As part of my spiritual path I meditate. When I meditate I "go" to a place called the Inner Temple where I meet with various gods and spirits, or sometimes just visit landscapes that fit in with the purpose of a particular meditation. Whether this Inner Temple is "real" in an objective sense, or just a part of my consciousness isn't important to me; whether the spirits are actually sentient entities or are a part of my mind and personality is also not important to me. This area of otherness is accessed through the roots of what some cultures call The World Tree. In a meditative or dreamlike state I descend through openings in the roots of this massive tree, down a flight of stone steps that open into a roughly circular room, also hewn from stone. A circular stone altar stands in the middle, with various tools that represent the elements of Earth, Air, Fire and Water.

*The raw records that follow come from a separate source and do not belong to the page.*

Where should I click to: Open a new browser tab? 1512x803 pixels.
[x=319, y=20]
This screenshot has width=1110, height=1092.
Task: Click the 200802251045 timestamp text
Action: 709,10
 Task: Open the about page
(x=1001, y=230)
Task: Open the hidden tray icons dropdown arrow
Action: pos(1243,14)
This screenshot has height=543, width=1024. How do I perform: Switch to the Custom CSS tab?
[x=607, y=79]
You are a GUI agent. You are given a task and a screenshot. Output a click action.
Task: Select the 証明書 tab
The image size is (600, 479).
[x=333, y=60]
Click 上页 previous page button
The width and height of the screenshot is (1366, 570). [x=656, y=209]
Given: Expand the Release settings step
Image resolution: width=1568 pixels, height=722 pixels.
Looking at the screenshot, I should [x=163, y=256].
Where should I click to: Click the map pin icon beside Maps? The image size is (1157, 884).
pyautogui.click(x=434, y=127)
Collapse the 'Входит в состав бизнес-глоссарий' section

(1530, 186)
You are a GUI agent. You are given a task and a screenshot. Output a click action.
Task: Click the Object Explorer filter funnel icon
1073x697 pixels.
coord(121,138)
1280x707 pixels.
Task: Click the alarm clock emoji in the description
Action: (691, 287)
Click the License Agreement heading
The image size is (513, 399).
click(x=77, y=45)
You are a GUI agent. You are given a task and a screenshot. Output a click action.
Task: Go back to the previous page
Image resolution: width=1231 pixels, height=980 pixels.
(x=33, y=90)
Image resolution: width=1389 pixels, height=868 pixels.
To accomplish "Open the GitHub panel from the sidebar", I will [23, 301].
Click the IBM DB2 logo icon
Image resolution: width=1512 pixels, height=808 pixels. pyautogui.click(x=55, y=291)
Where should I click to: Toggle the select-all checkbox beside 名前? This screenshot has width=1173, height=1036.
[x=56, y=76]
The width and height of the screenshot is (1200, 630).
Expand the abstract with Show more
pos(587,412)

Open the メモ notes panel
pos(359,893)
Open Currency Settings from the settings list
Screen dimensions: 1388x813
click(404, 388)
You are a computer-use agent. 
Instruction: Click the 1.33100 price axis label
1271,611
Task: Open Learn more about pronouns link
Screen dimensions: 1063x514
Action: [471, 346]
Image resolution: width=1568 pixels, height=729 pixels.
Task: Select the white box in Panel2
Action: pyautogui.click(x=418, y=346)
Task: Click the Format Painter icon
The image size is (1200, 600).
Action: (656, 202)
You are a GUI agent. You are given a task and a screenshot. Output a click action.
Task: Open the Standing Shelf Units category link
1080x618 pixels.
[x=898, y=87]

Around the circumference of the room are doorways that lead to other areas of the underworld that I utilize in these meditations and shamanic journeyings.
A few months ago I descended in meditation into my Inner Temple. As I reached the bottom step I heard a voice from one of the doorways on my right: "What are you doing here?". I was confused; entities that I had encountered, helpful or hindering, friendly or unfriendly, had always known who I was and what I was doing there. The voice repeated itself and in the shadows of the doorway I thought I could make out the figure of an old man. He stepped through the doorway and I saw my father as he appears in the picture above, how he looked in the last year of his life. I stammered a little and answered "What do you mean? This is my space, I'm always coming here! - What are you doing here?" He started to laugh, and as he did, he changed before my eyes into a younger version of himself - late teens or early twenties and said to me "I don't have time right now, I have things to do." He then (very athletically) sprang through the doorway, which before it closed I could see opened upon a scene of sunny summertime.
I know that most of my family pictures Dad "in Heaven", and surely that's where I'm sure he imagined he would be at life's end, with God and Jesus and Angels and what have you, looking down on us. Maybe. But what I have seen in a few visions since then is that when he went out through that door, he was having fun. That sunny summer scene that I glimpsed through the closing door held a baseball diamond, and a basketball court, and a hockey rink, all the sports that he loved to play and excelled at in his youth, and that he encouraged us kids to play (with varying degrees of success). For most of his life he took care of others and never turned down one of his family if we were in need. He had detailed plans to take care of Mom after he left this world, and even if we didn't need financial help, or specific advice, he was always there to support us. He wouldn't have had it any other way.
The visions that I have seen in meditation show me that he has been shown that he, to paraphrase the bible, has fought the good fight, finished the race and kept the faith and that he has attained the "crown of righteousness" and can now relax and let the seeds that he has planted and watered, come to fruition. His reward is that he gets to play, knowing that we will all be just fine.